__Fragmento__
——————————
Activison y el trabajador como su propio verdugo: cuando la IA se alimenta de quienes la crean

El trabajador como su propio verdugo: cuando la IA se alimenta de quienes la crean

La historia de la humanidad está repleta de ironías crueles, pero pocas tan perfectamente distópicas como la que se vive en las entrañas de King, la empresa detrás de Candy Crush Saga, hoy convertida en emblema de la tragedia laboral autoinfligida. Porque no estamos solo ante una ronda de despidos más dentro del gran coloso Microsoft, sino ante un espejo oscuro de nuestro tiempo: trabajadores despedidos por herramientas de inteligencia artificial que ellos mismos ayudaron a desarrollar.

Sí, como en aquel viraje silencioso que hicieron los bancos cuando obligaron a sus empleados a instruir a los clientes en el uso de los cajeros automáticos —entrenando, sin saberlo, al aparato que los dejaría sin empleo—, los diseñadores de niveles, redactores y desarrolladores narrativos de King han visto cómo sus propias creaciones digitales ocupan hoy sus sillas, sus teclados, sus ideas.
——————————
__Datos almacenados__
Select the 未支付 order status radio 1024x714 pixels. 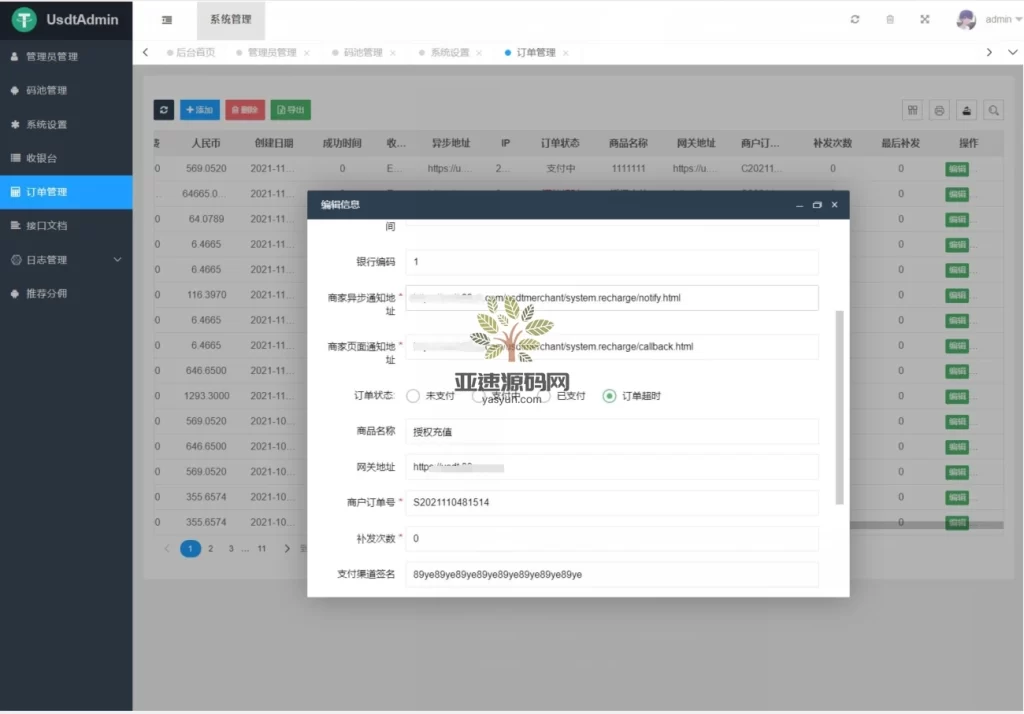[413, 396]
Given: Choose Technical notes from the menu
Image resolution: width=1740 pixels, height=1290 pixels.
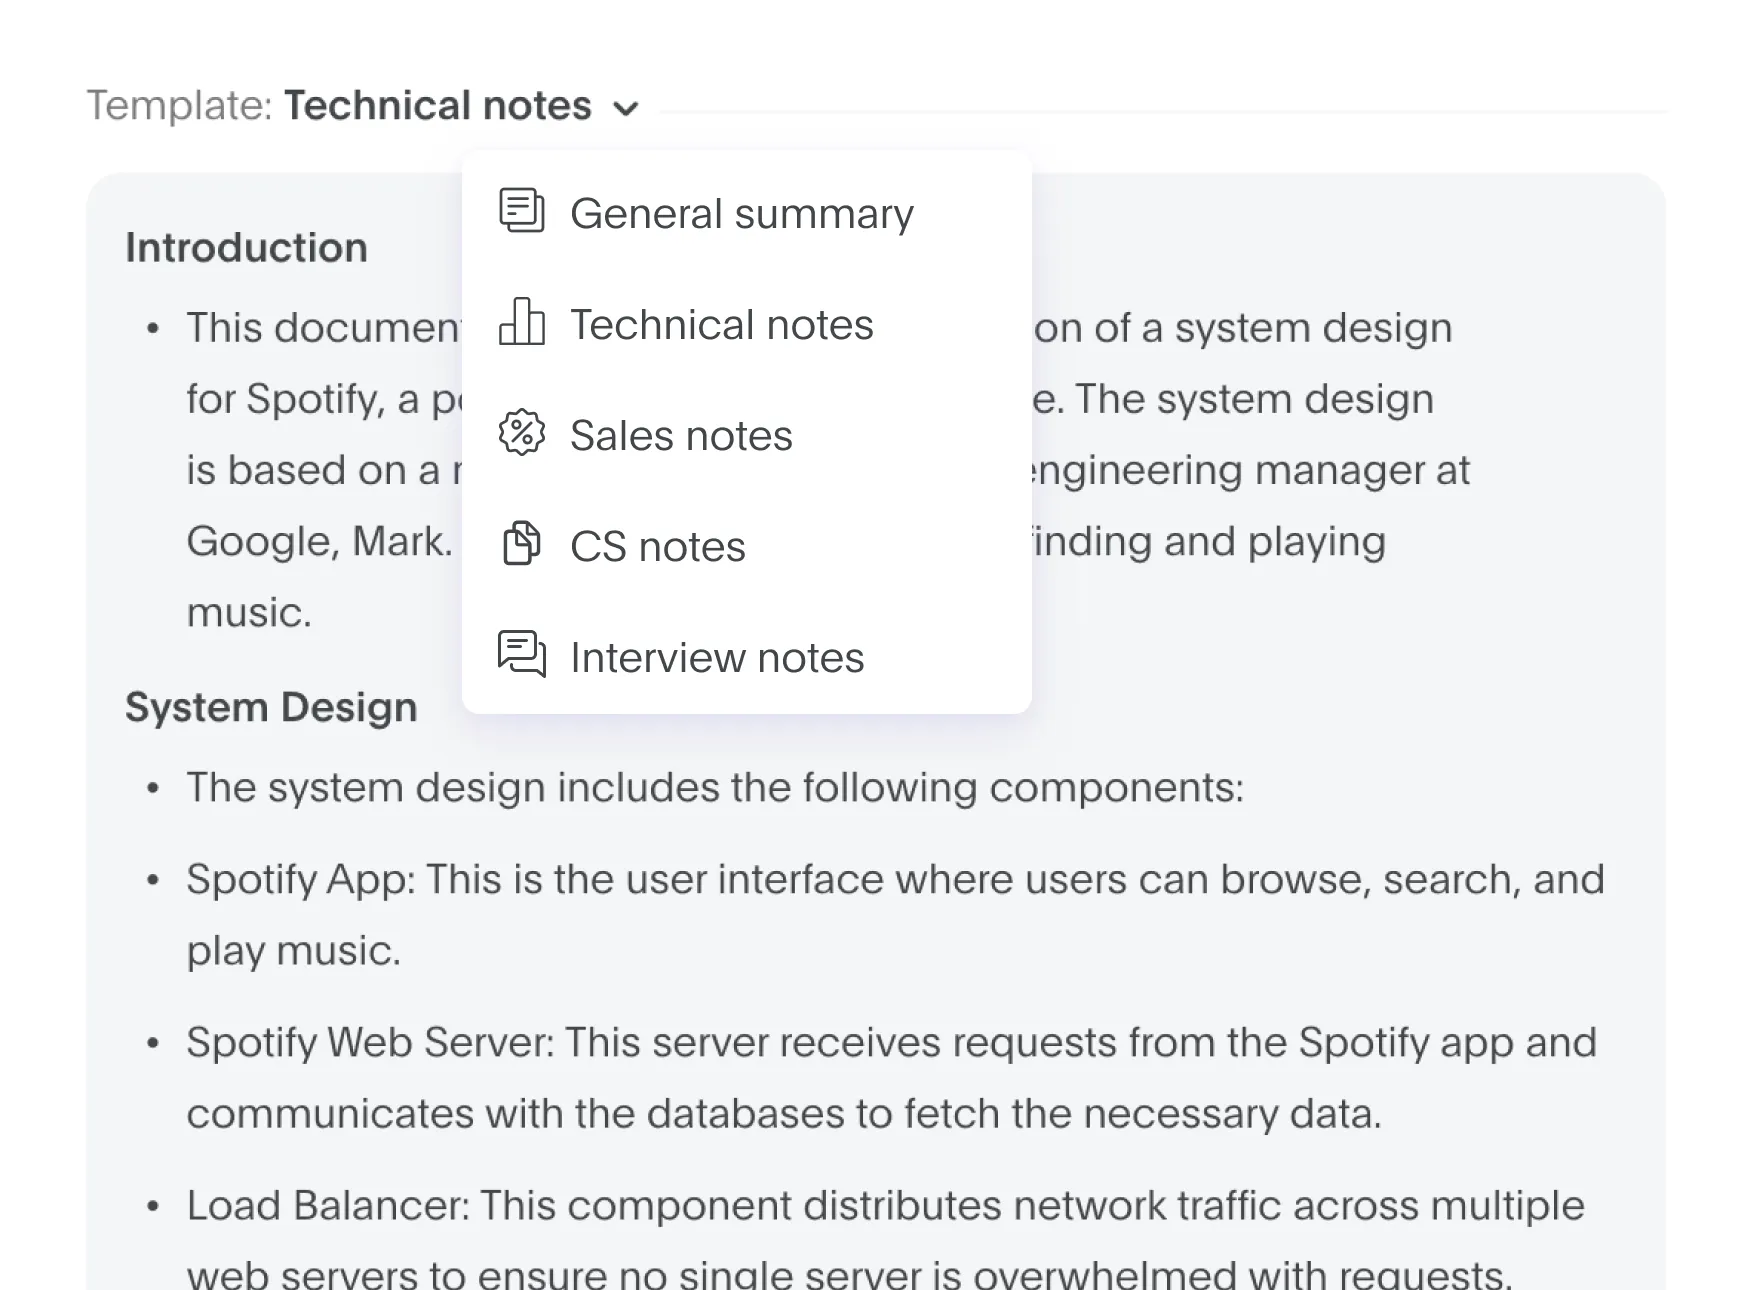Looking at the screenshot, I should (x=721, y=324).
——————————
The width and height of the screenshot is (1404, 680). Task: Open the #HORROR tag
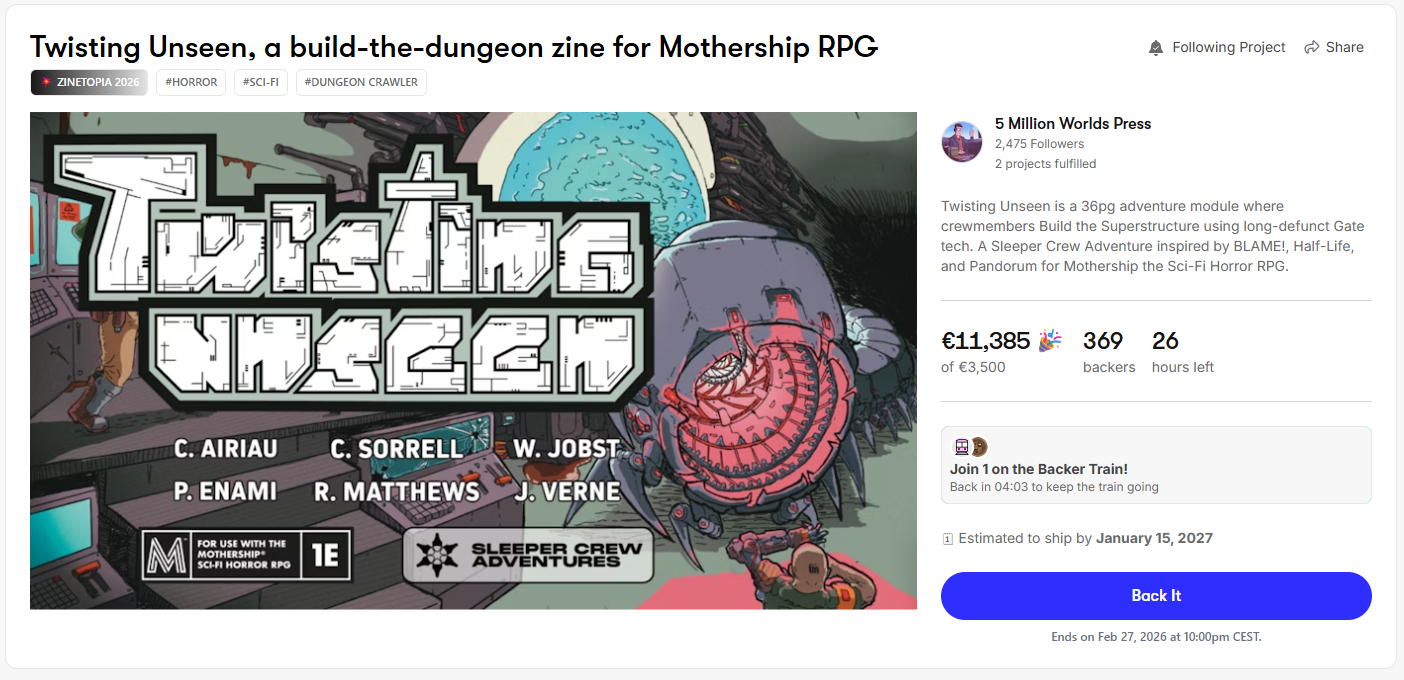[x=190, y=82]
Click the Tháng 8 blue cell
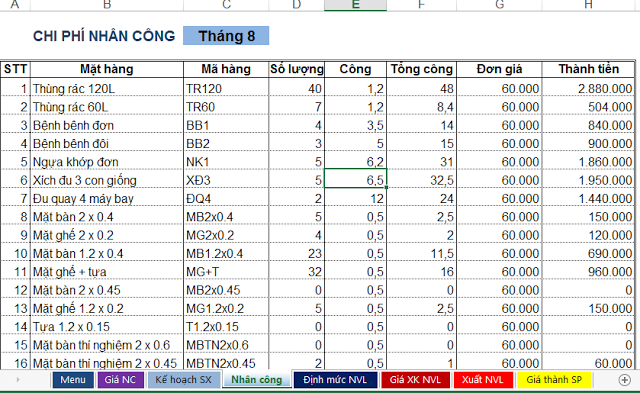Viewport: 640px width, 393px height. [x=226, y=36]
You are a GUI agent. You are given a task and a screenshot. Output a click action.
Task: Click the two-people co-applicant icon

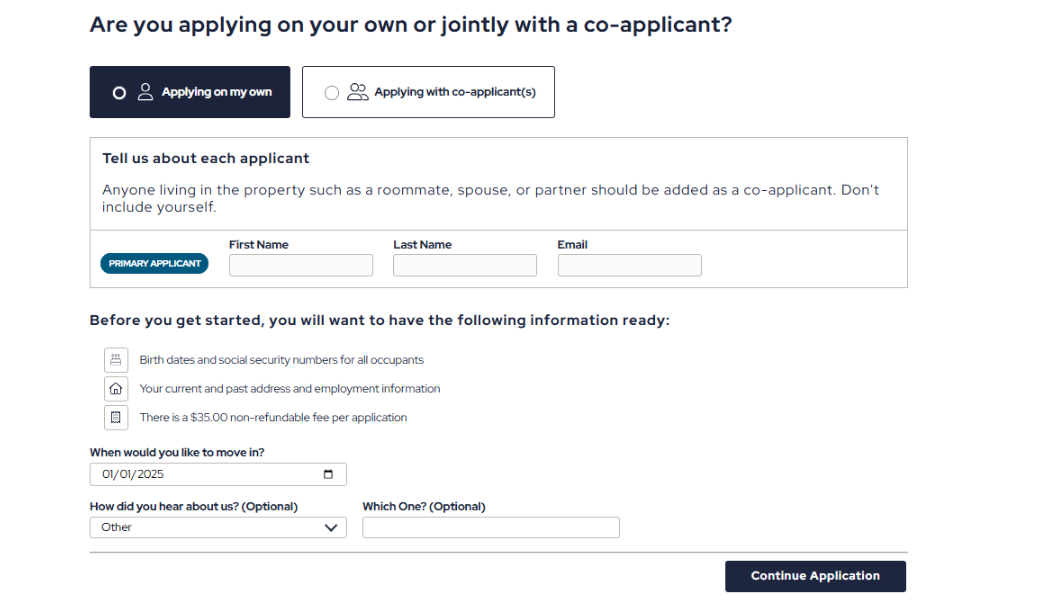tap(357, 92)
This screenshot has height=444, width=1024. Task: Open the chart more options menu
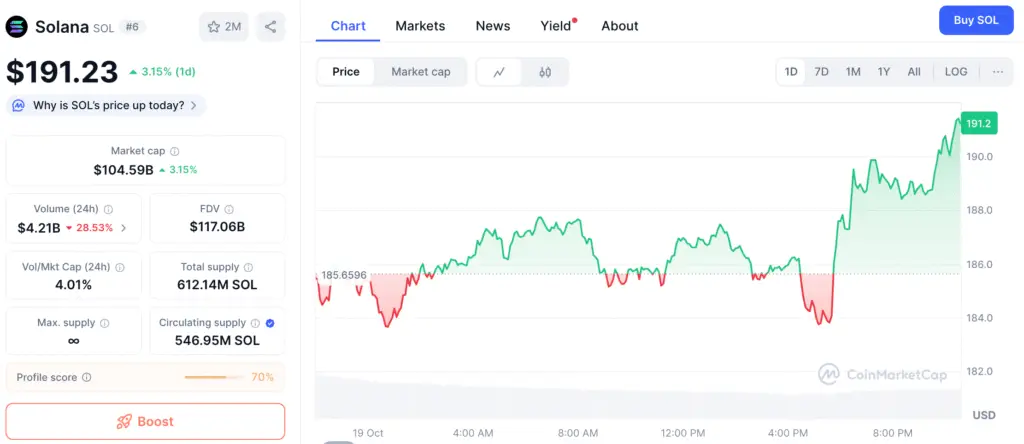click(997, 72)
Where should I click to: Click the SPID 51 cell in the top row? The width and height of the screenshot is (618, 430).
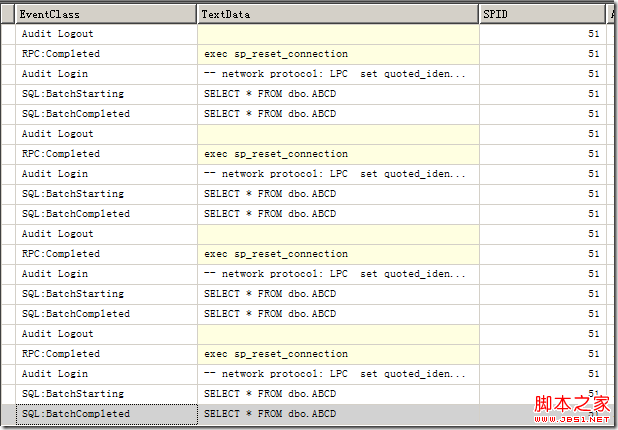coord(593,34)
——————————
Prolongue el fragmento sobre los despidos en King a partir de su última oración. Las filas no son necesarias.

__Resultado del ejercicio__
La paradoja adquiere tintes kafkianos cuando se recuerda que esos diseñadores pasaron meses puliendo sistemas que automatizaran la construcción de niveles. Con el tiempo, esos sistemas se volvieron tan eficientes que dejaron de necesitar humanos para funcionar. Resultado: un ejército de programadores y creativos expulsado por la criatura que ellos mismos parieron, como si Mary Shelley hubiese reescrito Frankenstein desde las oficinas de Estocolmo o Berlín.

Y no se trata solo de eficiencia o frialdad empresarial. Se trata de una decisión estructural: invertir en inteligencia artificial mientras se sacrifican los oficios, los nombres, las pasiones, los cafés compartidos, los errores humanos y los aciertos brillantes que hacen memorable a un equipo. En King, como en otros tantos laboratorios digitales del mundo, se ha encendido la maquinaria de la autoextinción, donde se siembra el algoritmo y se cosecha el despido.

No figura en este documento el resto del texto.